Work request =
Each line of the material must reappear unchanged in the answer.
==============================
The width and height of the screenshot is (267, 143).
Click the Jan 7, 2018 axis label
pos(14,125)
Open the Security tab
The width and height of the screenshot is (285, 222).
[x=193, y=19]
==============================
Exercise output =
The width and height of the screenshot is (267, 143).
Click the Jan 7, 2018 axis label
pos(14,125)
Open the Security tab
The width and height of the screenshot is (285, 222).
[x=193, y=19]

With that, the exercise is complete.